Satu tahun tingkat pertama SMP berlalu dengan aktif mengikuti, baik kegiatan belajar mengajar maupun ekstra kurikuler. Gendong tangan 2 bulan ke sekolah karena bahu bergeser tidak menyurutkan semangat untuk tetap bersinergi.
Menabung selama 9 bulan pun sudah memperlihatkan hasil, bisa beli sepeda BMX bekas balapan, 70 ribu. Ya, waktu itu lomba BMX cross lagi viral di Kota Solok, teman di SMP ada yang jadi atlit BMX cross ini. Setelah punya sepeda agak menambah sedikit mobilitas, kesekolah tidak lagi jalan kaki, juga bisa berenang ke danau singkarak 16 km dari Kota Solok, yang kalau tidak ada sepeda mungkin tidak akan terjejak, hemat budget.

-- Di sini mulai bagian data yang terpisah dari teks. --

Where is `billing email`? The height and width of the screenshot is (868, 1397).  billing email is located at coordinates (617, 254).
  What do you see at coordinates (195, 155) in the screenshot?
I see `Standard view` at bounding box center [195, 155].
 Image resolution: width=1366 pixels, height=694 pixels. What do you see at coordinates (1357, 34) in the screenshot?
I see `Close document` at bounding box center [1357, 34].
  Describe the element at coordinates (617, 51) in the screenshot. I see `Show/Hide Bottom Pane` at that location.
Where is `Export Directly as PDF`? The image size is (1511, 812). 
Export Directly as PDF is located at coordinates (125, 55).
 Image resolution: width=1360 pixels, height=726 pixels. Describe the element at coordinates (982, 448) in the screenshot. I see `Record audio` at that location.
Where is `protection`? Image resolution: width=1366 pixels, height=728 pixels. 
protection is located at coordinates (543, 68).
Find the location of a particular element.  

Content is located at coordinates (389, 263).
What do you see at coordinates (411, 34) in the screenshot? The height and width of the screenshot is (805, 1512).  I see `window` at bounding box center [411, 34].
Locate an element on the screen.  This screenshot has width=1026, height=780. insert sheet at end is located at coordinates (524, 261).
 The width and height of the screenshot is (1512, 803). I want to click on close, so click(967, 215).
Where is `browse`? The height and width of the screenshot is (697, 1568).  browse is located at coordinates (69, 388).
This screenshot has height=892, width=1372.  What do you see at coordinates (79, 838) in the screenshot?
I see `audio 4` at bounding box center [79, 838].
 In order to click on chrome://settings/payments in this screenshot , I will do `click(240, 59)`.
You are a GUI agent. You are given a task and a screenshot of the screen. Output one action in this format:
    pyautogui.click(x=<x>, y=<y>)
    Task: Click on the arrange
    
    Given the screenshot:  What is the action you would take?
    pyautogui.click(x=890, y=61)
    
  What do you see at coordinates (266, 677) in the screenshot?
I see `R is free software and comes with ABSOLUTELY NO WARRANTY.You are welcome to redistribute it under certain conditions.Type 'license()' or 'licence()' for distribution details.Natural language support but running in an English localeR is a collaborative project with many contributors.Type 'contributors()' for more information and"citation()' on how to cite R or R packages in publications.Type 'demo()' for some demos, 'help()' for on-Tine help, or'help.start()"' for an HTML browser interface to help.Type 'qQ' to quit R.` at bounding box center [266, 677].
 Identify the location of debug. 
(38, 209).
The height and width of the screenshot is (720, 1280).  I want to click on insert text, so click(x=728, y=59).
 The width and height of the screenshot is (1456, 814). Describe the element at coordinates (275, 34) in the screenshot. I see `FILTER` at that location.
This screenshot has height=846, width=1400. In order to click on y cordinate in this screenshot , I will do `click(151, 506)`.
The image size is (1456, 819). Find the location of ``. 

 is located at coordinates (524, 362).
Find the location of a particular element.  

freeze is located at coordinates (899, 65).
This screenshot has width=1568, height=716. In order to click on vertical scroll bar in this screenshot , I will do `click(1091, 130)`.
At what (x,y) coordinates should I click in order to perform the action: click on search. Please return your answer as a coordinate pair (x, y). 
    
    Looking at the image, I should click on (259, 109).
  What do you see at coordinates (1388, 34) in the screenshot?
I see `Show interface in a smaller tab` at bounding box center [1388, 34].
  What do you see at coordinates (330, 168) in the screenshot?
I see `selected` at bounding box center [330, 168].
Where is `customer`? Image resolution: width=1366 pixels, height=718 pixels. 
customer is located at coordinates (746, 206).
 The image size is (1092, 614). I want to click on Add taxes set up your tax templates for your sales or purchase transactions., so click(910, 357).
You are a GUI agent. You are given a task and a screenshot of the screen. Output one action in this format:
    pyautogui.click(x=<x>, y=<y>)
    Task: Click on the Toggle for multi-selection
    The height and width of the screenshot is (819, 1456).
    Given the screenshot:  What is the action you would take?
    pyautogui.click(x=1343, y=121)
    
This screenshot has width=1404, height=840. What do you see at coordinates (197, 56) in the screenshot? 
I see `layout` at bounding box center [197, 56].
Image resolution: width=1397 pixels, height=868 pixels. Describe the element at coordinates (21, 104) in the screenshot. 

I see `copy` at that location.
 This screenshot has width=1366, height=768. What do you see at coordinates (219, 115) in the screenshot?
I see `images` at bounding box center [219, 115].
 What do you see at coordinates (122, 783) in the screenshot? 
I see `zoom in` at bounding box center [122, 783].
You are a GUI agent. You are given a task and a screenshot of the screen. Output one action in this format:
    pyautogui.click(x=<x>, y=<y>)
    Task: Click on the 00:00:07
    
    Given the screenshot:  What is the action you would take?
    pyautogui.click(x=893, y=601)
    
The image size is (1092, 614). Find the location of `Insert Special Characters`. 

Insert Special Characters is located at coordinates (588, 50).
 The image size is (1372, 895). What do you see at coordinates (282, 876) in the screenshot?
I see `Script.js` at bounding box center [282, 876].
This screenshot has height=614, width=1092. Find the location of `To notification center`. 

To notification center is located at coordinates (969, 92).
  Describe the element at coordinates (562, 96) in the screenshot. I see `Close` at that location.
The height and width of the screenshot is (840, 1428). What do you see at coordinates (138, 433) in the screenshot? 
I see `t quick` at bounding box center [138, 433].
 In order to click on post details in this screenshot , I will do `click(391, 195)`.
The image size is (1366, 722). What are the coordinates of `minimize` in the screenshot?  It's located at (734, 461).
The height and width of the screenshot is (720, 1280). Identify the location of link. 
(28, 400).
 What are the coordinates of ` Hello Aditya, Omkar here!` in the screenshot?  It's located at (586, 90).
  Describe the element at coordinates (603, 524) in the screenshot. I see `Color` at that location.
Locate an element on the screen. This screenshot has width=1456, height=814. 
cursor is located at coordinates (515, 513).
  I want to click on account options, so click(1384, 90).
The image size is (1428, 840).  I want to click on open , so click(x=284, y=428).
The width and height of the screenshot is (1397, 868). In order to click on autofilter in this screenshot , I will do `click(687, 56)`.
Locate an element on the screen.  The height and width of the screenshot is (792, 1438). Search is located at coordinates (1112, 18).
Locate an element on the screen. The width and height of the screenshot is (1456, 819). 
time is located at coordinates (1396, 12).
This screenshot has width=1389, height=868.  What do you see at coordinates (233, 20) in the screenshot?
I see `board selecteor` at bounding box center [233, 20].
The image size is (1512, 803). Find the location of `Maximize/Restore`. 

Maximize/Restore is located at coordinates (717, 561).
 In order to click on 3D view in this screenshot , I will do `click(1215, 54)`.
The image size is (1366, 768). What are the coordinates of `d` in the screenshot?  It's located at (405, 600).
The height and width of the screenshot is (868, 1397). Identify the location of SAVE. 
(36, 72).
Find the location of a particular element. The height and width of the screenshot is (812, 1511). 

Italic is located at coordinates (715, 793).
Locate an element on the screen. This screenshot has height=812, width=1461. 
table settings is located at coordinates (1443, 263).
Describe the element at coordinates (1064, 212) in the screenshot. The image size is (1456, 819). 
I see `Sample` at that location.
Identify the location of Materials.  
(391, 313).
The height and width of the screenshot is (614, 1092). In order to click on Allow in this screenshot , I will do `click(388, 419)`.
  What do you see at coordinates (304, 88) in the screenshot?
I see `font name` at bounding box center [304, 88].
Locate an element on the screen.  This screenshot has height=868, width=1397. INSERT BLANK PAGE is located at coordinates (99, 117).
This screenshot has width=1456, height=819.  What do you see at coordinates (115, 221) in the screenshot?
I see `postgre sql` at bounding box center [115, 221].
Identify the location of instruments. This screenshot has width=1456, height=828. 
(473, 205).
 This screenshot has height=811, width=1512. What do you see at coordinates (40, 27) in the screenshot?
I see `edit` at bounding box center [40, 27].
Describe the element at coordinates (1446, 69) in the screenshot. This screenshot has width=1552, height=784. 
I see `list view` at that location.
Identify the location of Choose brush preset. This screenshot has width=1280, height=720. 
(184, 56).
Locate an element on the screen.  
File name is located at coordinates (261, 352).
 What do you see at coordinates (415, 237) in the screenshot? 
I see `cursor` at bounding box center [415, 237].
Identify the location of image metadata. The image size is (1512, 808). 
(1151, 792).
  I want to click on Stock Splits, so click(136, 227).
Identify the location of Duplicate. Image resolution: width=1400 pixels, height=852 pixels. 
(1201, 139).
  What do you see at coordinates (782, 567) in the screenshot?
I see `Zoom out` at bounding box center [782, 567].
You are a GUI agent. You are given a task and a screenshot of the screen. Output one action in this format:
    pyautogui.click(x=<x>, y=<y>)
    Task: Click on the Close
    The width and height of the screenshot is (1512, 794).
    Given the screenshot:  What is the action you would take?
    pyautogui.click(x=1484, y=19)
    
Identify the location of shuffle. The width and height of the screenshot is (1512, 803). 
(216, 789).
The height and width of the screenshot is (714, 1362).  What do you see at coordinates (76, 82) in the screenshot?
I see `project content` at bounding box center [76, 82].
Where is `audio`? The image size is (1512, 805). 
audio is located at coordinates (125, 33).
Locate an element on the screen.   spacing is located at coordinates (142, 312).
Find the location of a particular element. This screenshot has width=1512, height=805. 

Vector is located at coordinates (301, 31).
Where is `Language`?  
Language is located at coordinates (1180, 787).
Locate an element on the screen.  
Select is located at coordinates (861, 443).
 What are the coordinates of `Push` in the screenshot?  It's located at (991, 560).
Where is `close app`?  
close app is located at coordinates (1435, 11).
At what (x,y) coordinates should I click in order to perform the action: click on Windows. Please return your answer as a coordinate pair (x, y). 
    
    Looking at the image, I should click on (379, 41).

Setelah tangan saya mulai sembuh, nenek sudah mulai kembali ke kampung, hanya awal bulan pas ambil pensiun, nenek menemani agak seminggu. Mama juga paling turun gunung sekali sebulan, antar beras, bayar kontrakan dan kasih belanja. Saya tidak ingat berapa saya dikasih belanja di SMP, yang saya ingat masih bisa beli sarapan nasi goreng tiap pagi dikantin sekolah samping mushalla, 2500 rupiah sudah pakai telor kocok yang di sirsir. Juga setiap minggu sehabis latihan pramuka masih bisa makan tahu bakso depan SMP.
Dikelas pun cukup bisa mengikuti, naik ke kelas dua juara tiga, mama tersenyum waktu itu, terbukti anak daerah terisolir bisa bersaing. Teman Maulidawati, Merry dan Indra Kadican menjadi partner bersaing dan teman bersama belajar waktu itu. Juga anak gantung Ciri, Oon Kurnia, sekarang wakapolsek muara Panas, Solok, jadi teman bermain dan mandi-mandi di batang lembang.
Waktu itu masih ada sistem kelas unggulan, semua para juara di kelas satu dikumpulkan dalam satu kelas, 2B. Dikelas ada Hendri Umar, Susi Nofrita, yang kelak menjadi pasangan terpilih dari Kota Solok masuk SMA Taruna Nusantara magelang, sekolah unggulan para pemimpin. Ada Arsyaf Mursalina, Lili dan Zendri Dovira, yang sudah sangat lancar cas cis cus bahasa inggris. Maulidawati, teman saya dari kelas 1-i, teman sebangku Saya Yudha Dwinanda, anak ibu guru tinggal di Tanah Garam. Dan beberapa para unggulan lainnya yang saya sudah tidak ingat.
Dikelas dua mulai secara intens berkumpul, belajar, bersaing dan berteman dengan para juara. Awalnya keteran, bagaimanapun kualitas pendidikan daerah terisolir dan kota tidaklah sama, memang nem tertinggi dikecamatan, dan sudah di gembleng penyesuaian dikelas satu dengan hasil maksimal, speed teman-teman di awal kelas dua ini tetap satu step didepan.
Mulai kelas dua, pergaulan mulai berkembang pula. Saya ingat komen mama waktu saya infokan saya masuk kelas unggul dikelas 2. “Pokoknya yang terbaik aja bang, pasti bisa”. Kelas dua akan ada beberapa moment yang terkenang.
Group 14 Kopassus, Bogor, 10 Oct 2021. #AntarAnak.